3020 Association between polymorphisms in bitter taste receptors genes and clinical features in Korean asthmatics

Friday, 16 October 2015
Hall D1 Foyer (Floor 3) (Coex Convention Center)

Sun-Young Yoon, MD , Division of Allergy and Clinical Immunology, Department of Internal Medicine, Asan Medical Center, University of Ulsan College of Medicine, Seoul, South Korea

Background: Bitter taste receptors (TAS2R) in human airway smooth muscle have been recently shown to have an important role in bronchodilation, together with β2-adrenergic receptors.

Object: To evaluate the association between genetic variations in TAS2R and clinical features, including bronchodilator response and asthma control.
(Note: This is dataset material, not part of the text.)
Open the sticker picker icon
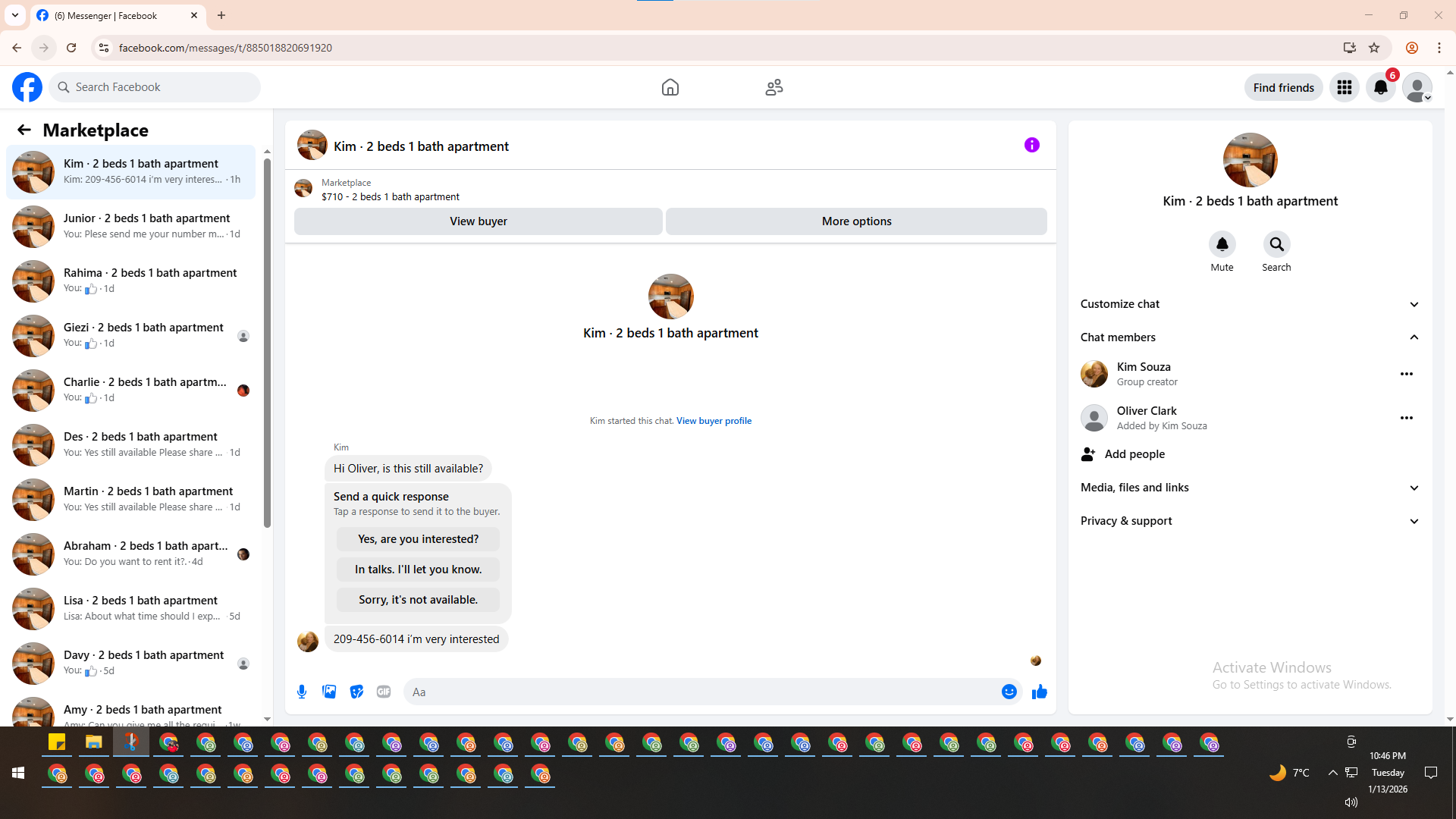The image size is (1456, 819). point(356,692)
Method: We analysed the association between single nucleotide polymorphisms (SNPs) of TAS2R10 and TAS2R14 and variables including demographic data, atopy, duration of disease, asthma control status, including variables such as asthma control test (ACT) score, percent predicted value of FEV1, forced vital capacity (FVC), and FEV1/FVC ratio, and bronchodilator response (BDR), in 721 asthma patients in Korea.

Result: Three novel SNPs of M207I, H203Q, and -79G/A in TAS2R10 and three known SNPs of -815C/T, -1267A/G, and -1897C/T in TAS2R14 were analysed. Increased BDR was significantly associated with SNP of -815T>C [OR (95% confidence interval (CI)) = 1.88 (1.01 – 3.49), p=0.04 ], -1267 A>G [OR (95% CI) = 2.07 (1.03 – 4.15), p=0.04] and -1897C>T [OR (95% CI) = 3.05 (1.01 – 9.23), p=0.04, and OR=1.91 (1.08−3.36), p=0.02] of the TAS2R14 gene. There was a significant association between -815 T>C and low mean ACT score [OR (95% CI) = 5.84 (1.94 – 17.61), p=0.001]. In haplotype analysis, TGT, CAT, and TGT, or TG and CA haplotypes on TAS2R14 were significantly associated with increased BDR; CAT and CA haplotypes were significantly associated with low ACT score.

Conclusion: Genetic variations in TAS2R may be valuable genetic markers to predict therapeutic response and outcomes in asthma, although we had not sufficiently clarified the relationship between genetic polymorphism in TAS2R genes and the response to ß2-adrenoreceptor agonists. Further research in an independent cohort is needed.